The authentication process consists of three major parts:
Overview of how authentication works in the middle-tier
The user authentication process is always managed by the application server, before the call even reach IFS Applications. All calls from clients (Access Providers in the picture above) pass a "security interceptor" in the application server before the call reach the IFS client gateway, thus, all such calls are intercepted and users are authenticated before the call can continue.
The security layer surrounding the application can be configured to do authentication in different ways; one possibility is to use IFS database authentication (authenticating by validating a user's Oracle username and password), another is to use LDAP authentication.
During the authentication phase, the supplied user name and password is
verified and the granted Java EE roles are added to the authenticated user.
If the user has been granted the IFSUser Java EE role, access to the EJB-methods
are allowed, if not, an exception is returned from the application server (HTTP
401 - Unauthorized).
If access to the called EJB method was allowed, the second security layer is
reached - activity grants. In this layer the call to the EJB method is
intercepted by the Java Server Framework, which first maps the authenticated
user identity to an existing Foundation1 user (using the Foundation1 user's
Directory Id) and then checks if the called
activity/service is granted to the user. If true, the call proceeds to the
actual implementation, otherwise a security exception preventing the user from
calling the method is thrown from the Java Server Framework.
Overview of Username / Password authentication using JAAS
The middle-tier application can be configured for HTTP Basic password authentication. In this mode, the Security Interceptor filter will authenticate users using Java(TM) Authentication and Authorization Service (JAAS) login modules. Which login modules is supported by default varies between different Java EE servers, and for some Java EE application servers it is also possible to create custom login modules, supporting other authentication repositories.
JBoss support on distributed with IFS Applications includes LDAP, Active Directory and Oracle database. When using JAAS together with LDAP or Active Directory, it recommended to use the Domain Configuration option to simplify logon for users.
Directory ID for users should be set to the HTTP Basic Username when using Password / Username authentication mode.
The process of authenticating a Web Client user is managed by declarative Java(TM) Authentication and Authorization Service (JAAS), or by a supporting system (Externally identified). The authentication process is similar to that described in the section Authentication in Extended Server above.

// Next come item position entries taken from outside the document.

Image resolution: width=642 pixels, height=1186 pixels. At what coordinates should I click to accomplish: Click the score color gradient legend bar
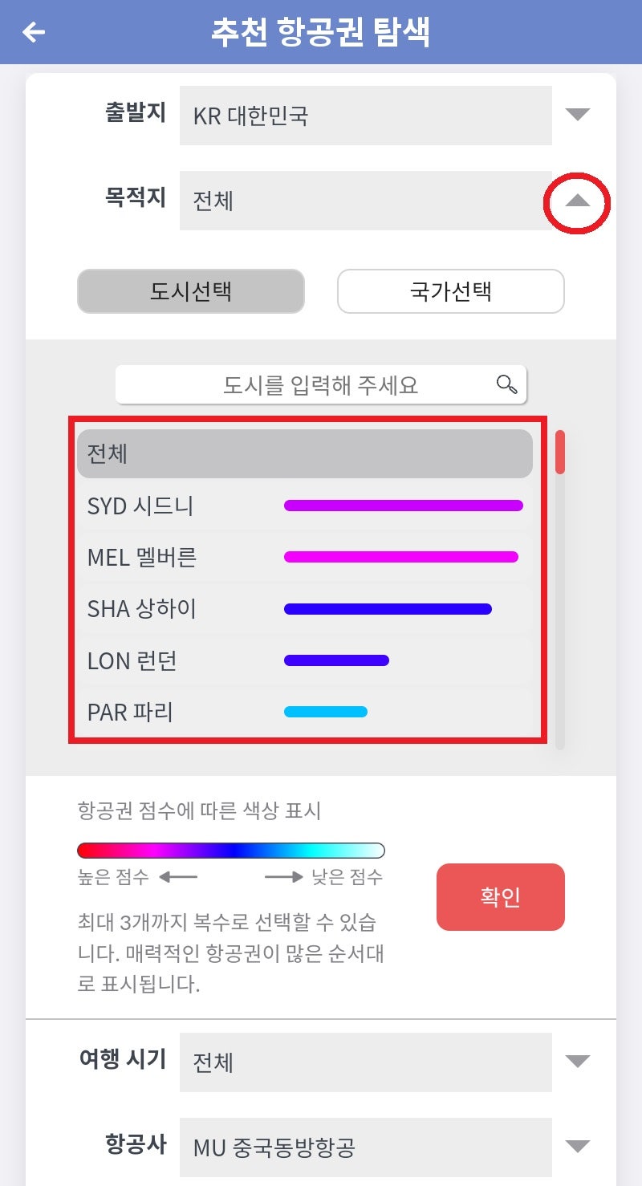[231, 849]
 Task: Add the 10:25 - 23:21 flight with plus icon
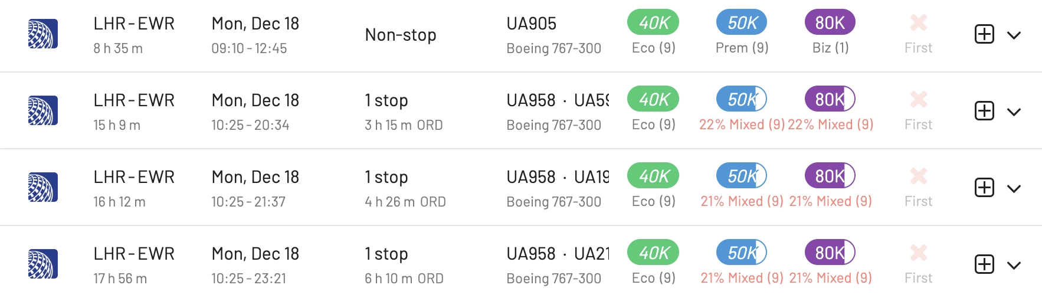(984, 264)
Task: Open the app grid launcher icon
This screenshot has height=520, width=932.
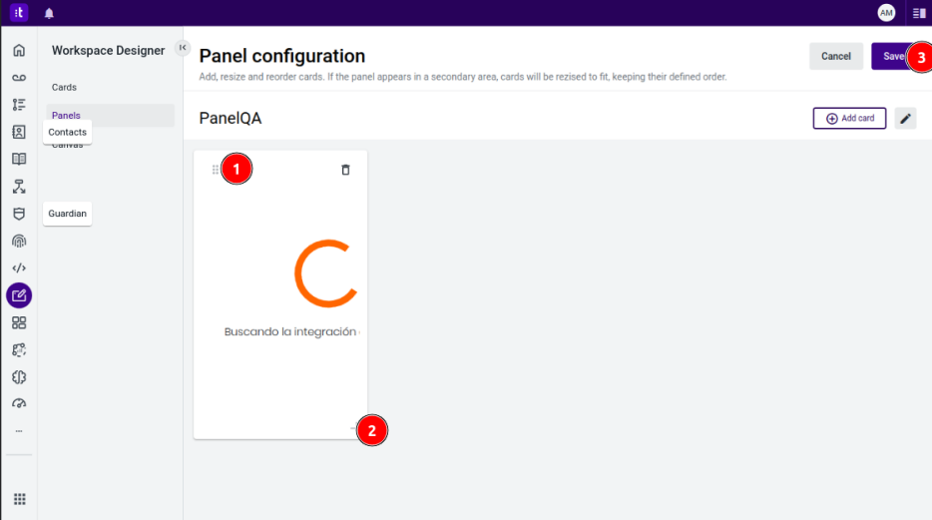Action: [x=20, y=499]
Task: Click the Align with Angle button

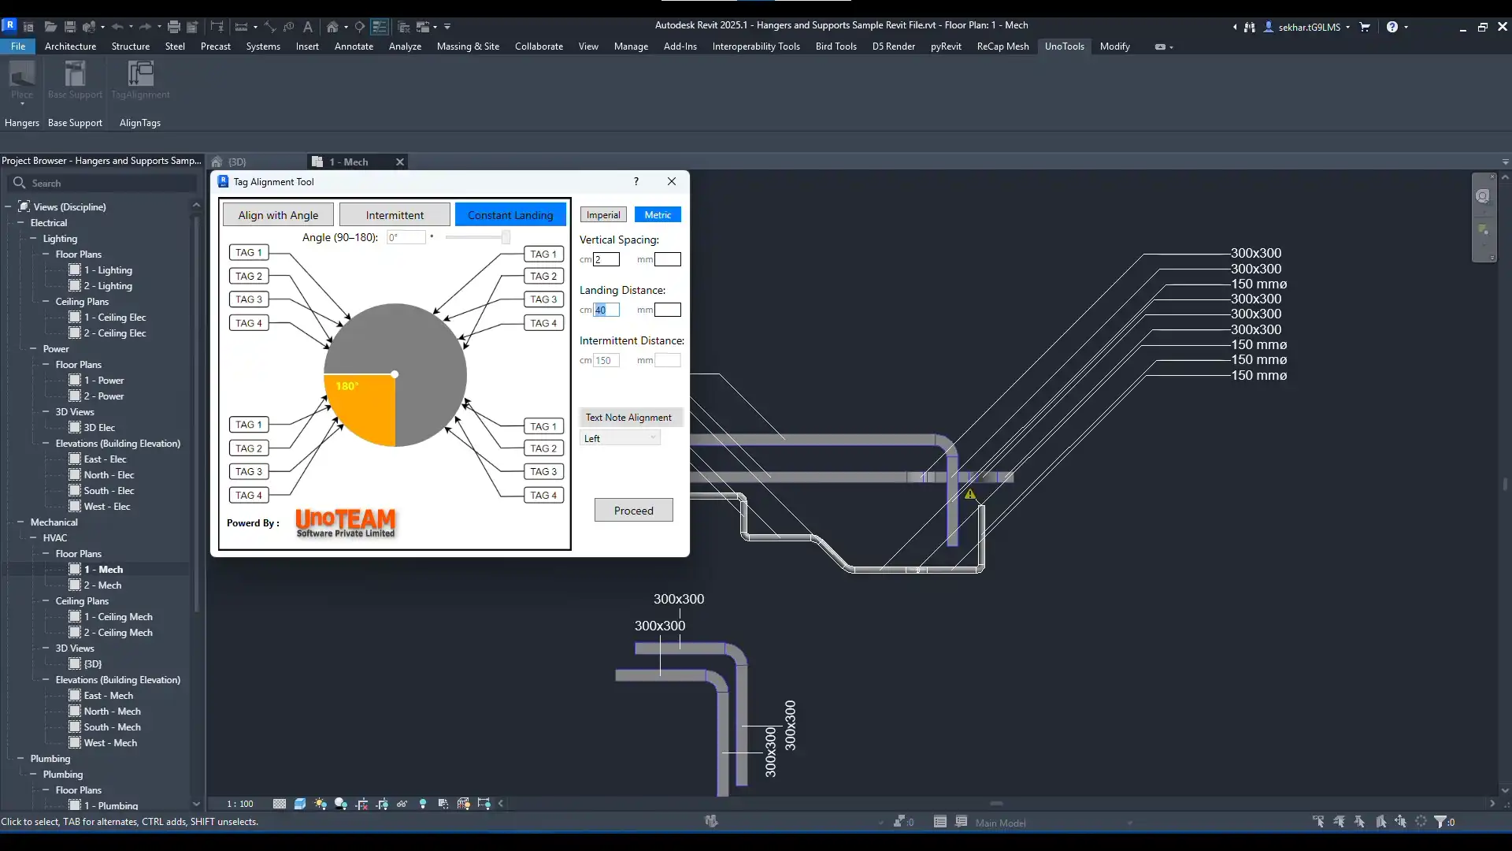Action: tap(278, 215)
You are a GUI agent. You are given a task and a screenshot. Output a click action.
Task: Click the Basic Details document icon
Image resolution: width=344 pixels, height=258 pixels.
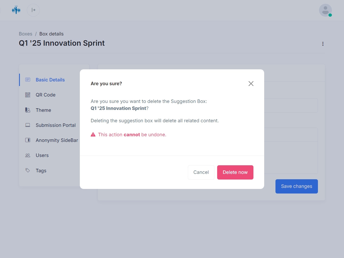(x=27, y=80)
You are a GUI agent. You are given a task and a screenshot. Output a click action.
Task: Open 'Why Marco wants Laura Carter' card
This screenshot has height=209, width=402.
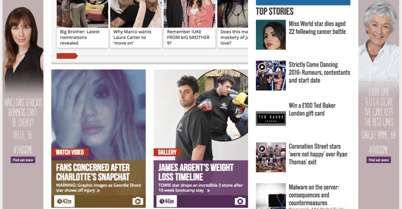(136, 37)
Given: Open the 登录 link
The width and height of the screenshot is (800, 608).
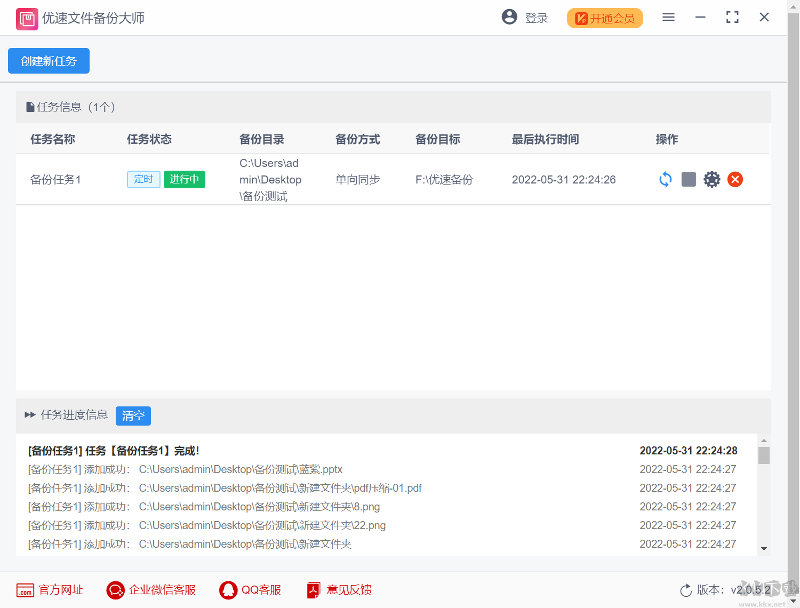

In addition to authenticating the end user a special power user (config user) is authenticated and used for preliminary executions of the accessed pages. These raw pages are stored in the page pool. This config user is always authenticated against a Oracle database repository.
Overview of Username / Password authentication using JAAS
IFS Web Client can be configured to use FORM based declarative JAAS and login modules for authentication. In this mode, if the requested URL pattern matches a pattern that has been declared as secured then the Security Interceptor will prompt for username and password using a predefined login page. If the JAAS authentication process fails for any reason a predefined static error page will be displayed. However the actual cause of the failure may not be given depending on the mainly the repository used for authentication. The URL patterns that have been declared as secured, the login and error pages to be displayed by the security interceptor are defined in the web applications deployment descriptor (web.xml).
As mentioned above while authentication can be performed through custom login modules; the JBoss distribution of IFS Web Client includes LDAP,Active Directory and Oracle database support.
Directory ID for users should be set as the Username when using Username/Password authentication mode.
Externally identified using Remote User
IFS Web Client supports external authentication based upon Remote User variable in AJP13 protocol. For more details see >>
Authentication for web services exposed using IFS Connect and the SOAP Gateway handled by the application server in the same way as for interactive clients. Services are typically configured for Username / Password authentication using JAAS.
Illustration of 3rd party client software connecting to IFS Connect SOAP Gateway
The password (or other authentication credentials) are not included within the SOAP XML messages, but are included in the HTTP authentication stages. For example, in Username / Password authentication using JAAS authentication mode, the authentication credentials are in the HTTP Authorization header field.
The Web service client connecting to IFS Connect SOAP Gateway must be configured for the same authentication mode as the IFS application server's security filter. Also the web service client must be configured with valid credential (i.e. a username/password) for authenticating with the application server.